Harpo Marx didn’t have his wig handy, and he was sensitive about his baldness—or so he told young Life magazine photographer Rex Hardy. Add one crown of leaves and a dramatic camera angle, and the resulting cover shot was a portrait of the comic as a Roman emperor.

Hardy had been taking snapshots on the Stanford campus, using his 35 mm Leica on a few paid assignments and developing film in the Alpha Delta Phi kitchen sink, when the brand-new Life hired him in 1936. He was 21 and would thereafter be touted as the magazine’s youngest photographer. He was also a pilot who’d taken his first solo flight at 18. His love for flight eventually trumped his career at Life. He chose active duty as a naval aviator during World War II and a subsequent career as a test pilot for Lockheed.

Photographer, pilot and adventurer, Hardy died April 7 at his home in Monterey, Calif. He was 88.

In the few years he worked for Life, Hardy became known for his candid shots of celebrities, including Jimmy Stewart, Joan Crawford, Fred Astaire and Ginger Rogers. When film director John Ford recruited him to help produce propaganda films only months before Pearl Harbor, Hardy said he’d rather fly. Photography experience suited him to reconnaissance missions that had him piloting B-24s all over the South Pacific, from Guadalcanal to New Guinea.

“I think he would want to be remembered as a flyboy,” says Tro Harper, ’37, one of Hardy’s closest friends. “It was the freedom of flying that really appealed to him.” Following the war, Hardy tested Flying Wing and Black Widow planes for Northrop Grumman. In 1951 he married Janet Cooper, who recalled that, while they were dating, Hardy would fly by her house in San Mateo to signal that she should meet him at the airport. Starting in 1956, Hardy served as the chief pilot for Lockheed Missiles and Space Company, and he was a consultant for NASA until age 75.

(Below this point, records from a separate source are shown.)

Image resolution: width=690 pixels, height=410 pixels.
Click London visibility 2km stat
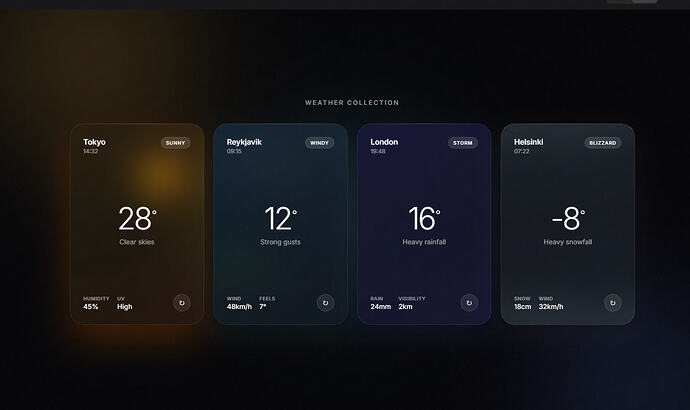click(412, 303)
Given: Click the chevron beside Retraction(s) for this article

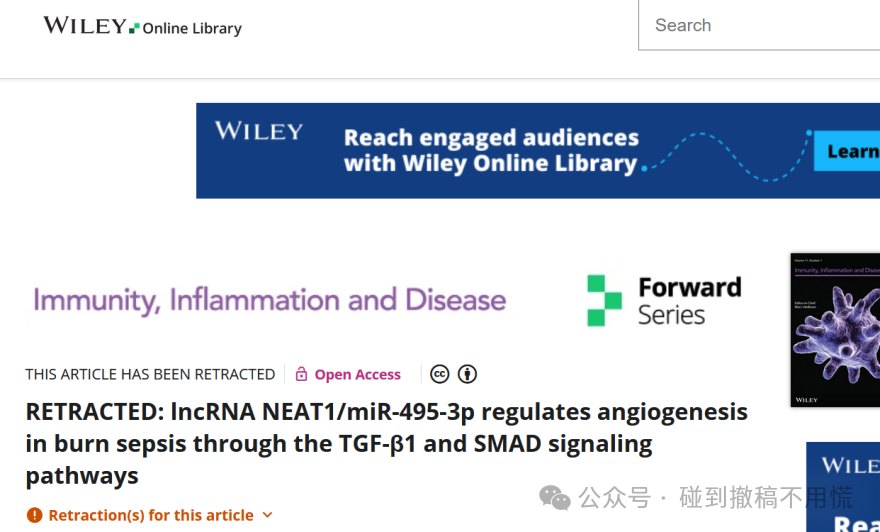Looking at the screenshot, I should pos(268,515).
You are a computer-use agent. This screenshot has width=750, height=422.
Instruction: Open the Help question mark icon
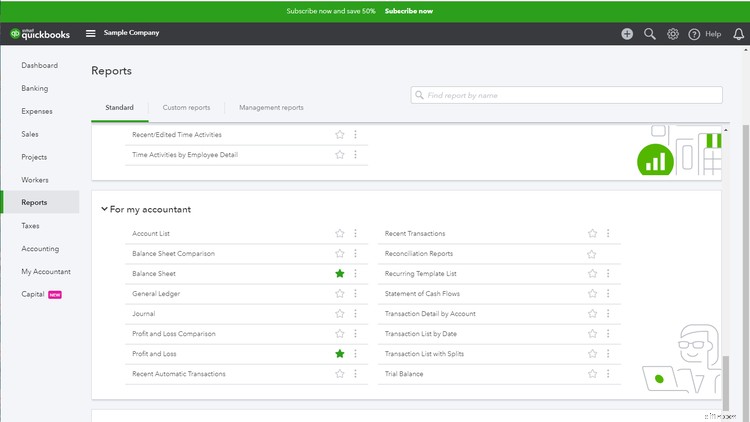[x=695, y=34]
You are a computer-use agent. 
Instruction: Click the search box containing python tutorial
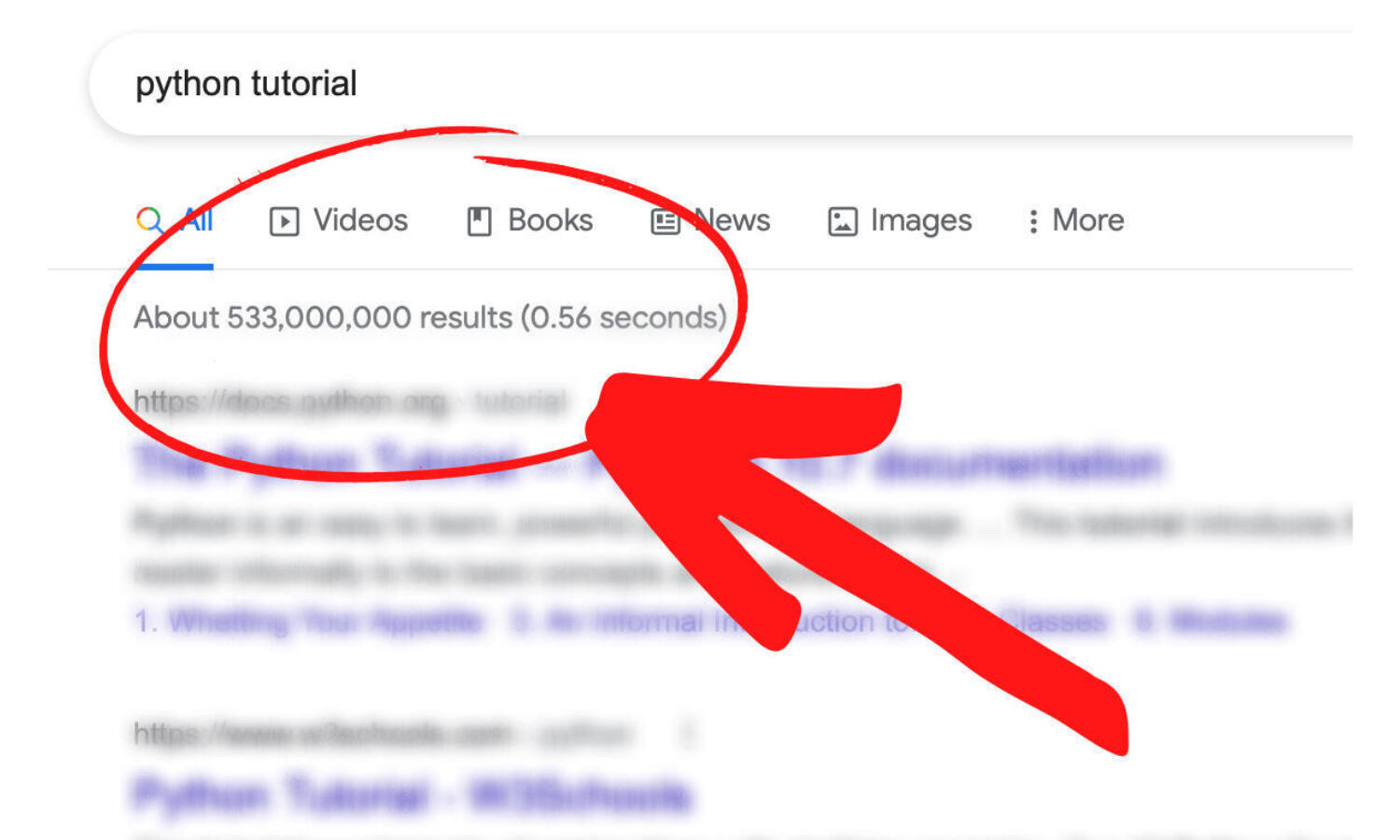click(653, 84)
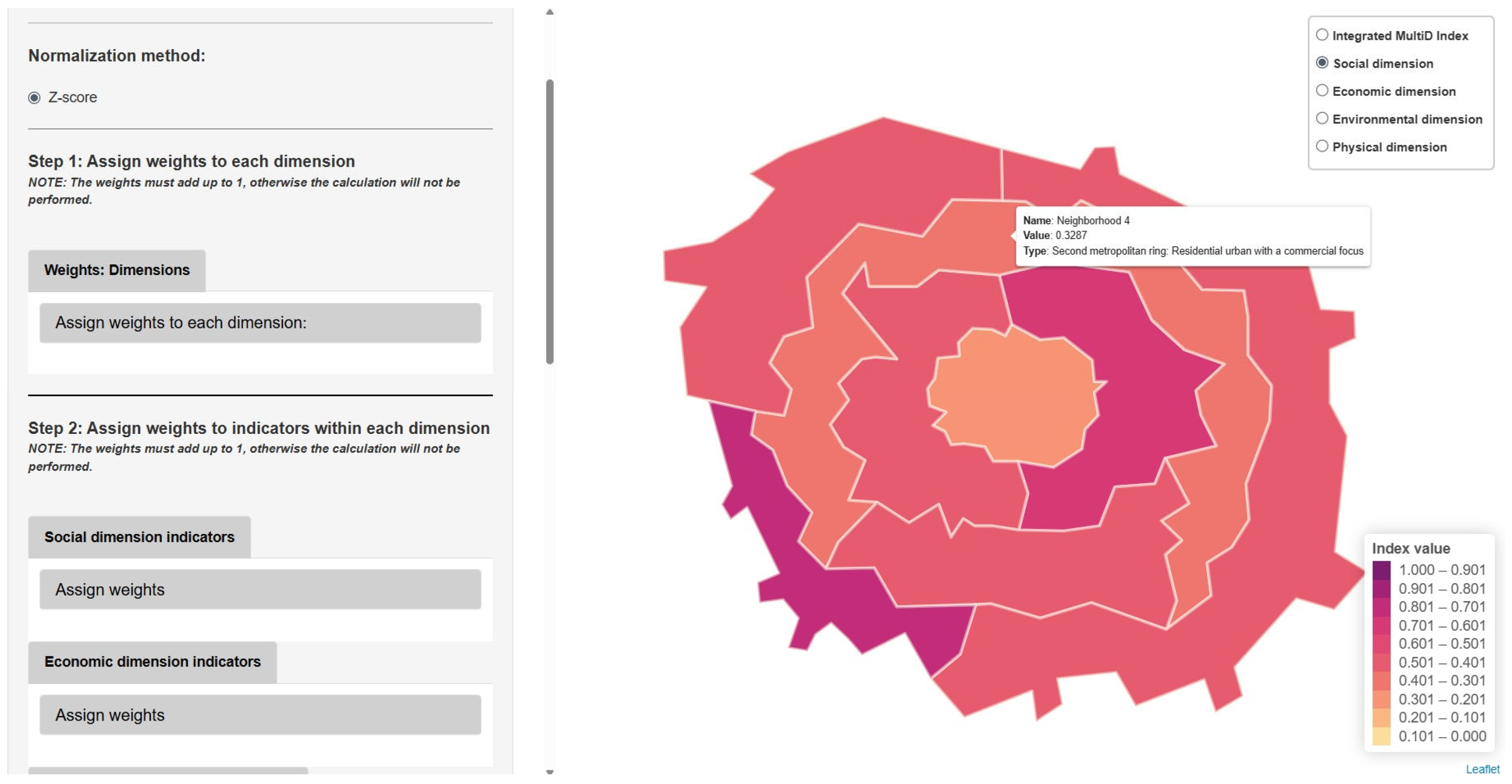The height and width of the screenshot is (784, 1512).
Task: Open the Weights: Dimensions tab
Action: coord(117,270)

“He was a person you’d want in your lifeboat because he was calm and dependable, and would know everything you’d need to know,” says his son, Tom. “I think he had all the traits needed by an excellent aviator, and those applied usefully to other areas in life as well. He did not suffer fools gladly and had no time for the pompous or arrogant.”

In 1985, the Hardys settled in Monterey, where Rex pursued his love for sports cars as a member of the International Aston Martin Owners Club and attended meetings of the local “hangar” of the Quiet Birdmen, a social club for aviators. A lifelong bibliophile, his shelves were filled with novels, aviation and automotive books, histories and at least four dozen books on the Arthurian legend.

“He had a tremendous interest in the world around him,” Harper says. “He once sent me a copy of Beowulf written in medieval English and wanted me to read it. He loved good books, good food, the best of everything.”

Hardy is survived by his wife of 52 years; their son and daughter, Tom and Pip Hardy; three daughters, Carol and Lucia Hardy and Wendy Keedy, from his 1936 marriage to the late Caroline Mitchell, ’37; 11 grandchildren; four great-grandchildren; and one sister.